[Records to use Boundary: Start]

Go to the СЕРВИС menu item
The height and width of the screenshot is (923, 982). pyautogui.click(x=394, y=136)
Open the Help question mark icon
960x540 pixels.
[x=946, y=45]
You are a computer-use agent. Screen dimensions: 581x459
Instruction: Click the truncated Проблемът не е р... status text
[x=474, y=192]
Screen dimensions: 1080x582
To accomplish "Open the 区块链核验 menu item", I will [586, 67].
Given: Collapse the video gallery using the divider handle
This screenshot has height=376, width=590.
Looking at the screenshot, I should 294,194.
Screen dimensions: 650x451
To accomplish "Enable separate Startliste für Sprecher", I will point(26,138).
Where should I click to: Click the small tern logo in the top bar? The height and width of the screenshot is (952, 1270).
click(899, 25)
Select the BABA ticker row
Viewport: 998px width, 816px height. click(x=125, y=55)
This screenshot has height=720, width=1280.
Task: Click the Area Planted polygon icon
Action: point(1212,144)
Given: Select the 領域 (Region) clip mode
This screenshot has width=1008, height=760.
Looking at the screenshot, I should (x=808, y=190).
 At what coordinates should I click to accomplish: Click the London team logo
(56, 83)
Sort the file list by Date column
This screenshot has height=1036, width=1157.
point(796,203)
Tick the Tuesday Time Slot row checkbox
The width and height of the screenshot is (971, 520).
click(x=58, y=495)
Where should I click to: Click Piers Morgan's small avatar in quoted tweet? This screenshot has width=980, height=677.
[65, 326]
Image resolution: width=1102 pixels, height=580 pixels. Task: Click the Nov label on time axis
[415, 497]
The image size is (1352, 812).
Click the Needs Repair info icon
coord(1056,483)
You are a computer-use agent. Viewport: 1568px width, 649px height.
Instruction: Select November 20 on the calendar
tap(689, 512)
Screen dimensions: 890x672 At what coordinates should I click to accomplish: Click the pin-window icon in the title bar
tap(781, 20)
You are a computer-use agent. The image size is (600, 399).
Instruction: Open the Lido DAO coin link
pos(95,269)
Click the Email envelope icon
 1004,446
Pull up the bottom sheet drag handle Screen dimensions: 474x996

[Records to use Boundary: End]

### Exercise details
Write out every entry exactly as it appears.

### Your solution
Go to the СЕРВИС menu item
The height and width of the screenshot is (923, 982). pyautogui.click(x=394, y=136)
Open the Help question mark icon
960x540 pixels.
[x=946, y=45]
You are a computer-use agent. Screen dimensions: 581x459
Instruction: Click the truncated Проблемът не е р... status text
[x=474, y=192]
Screen dimensions: 1080x582
To accomplish "Open the 区块链核验 menu item", I will [586, 67].
Given: Collapse the video gallery using the divider handle
This screenshot has height=376, width=590.
Looking at the screenshot, I should 294,194.
Screen dimensions: 650x451
To accomplish "Enable separate Startliste für Sprecher", I will point(26,138).
Where should I click to: Click the small tern logo in the top bar? The height and width of the screenshot is (952, 1270).
click(899, 25)
Select the BABA ticker row
Viewport: 998px width, 816px height. click(x=125, y=55)
This screenshot has height=720, width=1280.
Task: Click the Area Planted polygon icon
Action: point(1212,144)
Given: Select the 領域 (Region) clip mode
This screenshot has width=1008, height=760.
Looking at the screenshot, I should (x=808, y=190).
 At what coordinates should I click to accomplish: Click the London team logo
(56, 83)
Sort the file list by Date column
This screenshot has height=1036, width=1157.
point(796,203)
Tick the Tuesday Time Slot row checkbox
The width and height of the screenshot is (971, 520).
click(x=58, y=495)
Where should I click to: Click Piers Morgan's small avatar in quoted tweet? This screenshot has width=980, height=677.
[65, 326]
Image resolution: width=1102 pixels, height=580 pixels. Task: Click the Nov label on time axis
[415, 497]
The image size is (1352, 812).
Click the Needs Repair info icon
coord(1056,483)
You are a computer-use agent. Viewport: 1568px width, 649px height.
Instruction: Select November 20 on the calendar
tap(689, 512)
Screen dimensions: 890x672 At what coordinates should I click to accomplish: Click the pin-window icon in the title bar
tap(781, 20)
You are a computer-use agent. The image size is (600, 399).
Instruction: Open the Lido DAO coin link
pos(95,269)
Click the Email envelope icon
 1004,446
Pull up the bottom sheet drag handle Screen dimensions: 474x996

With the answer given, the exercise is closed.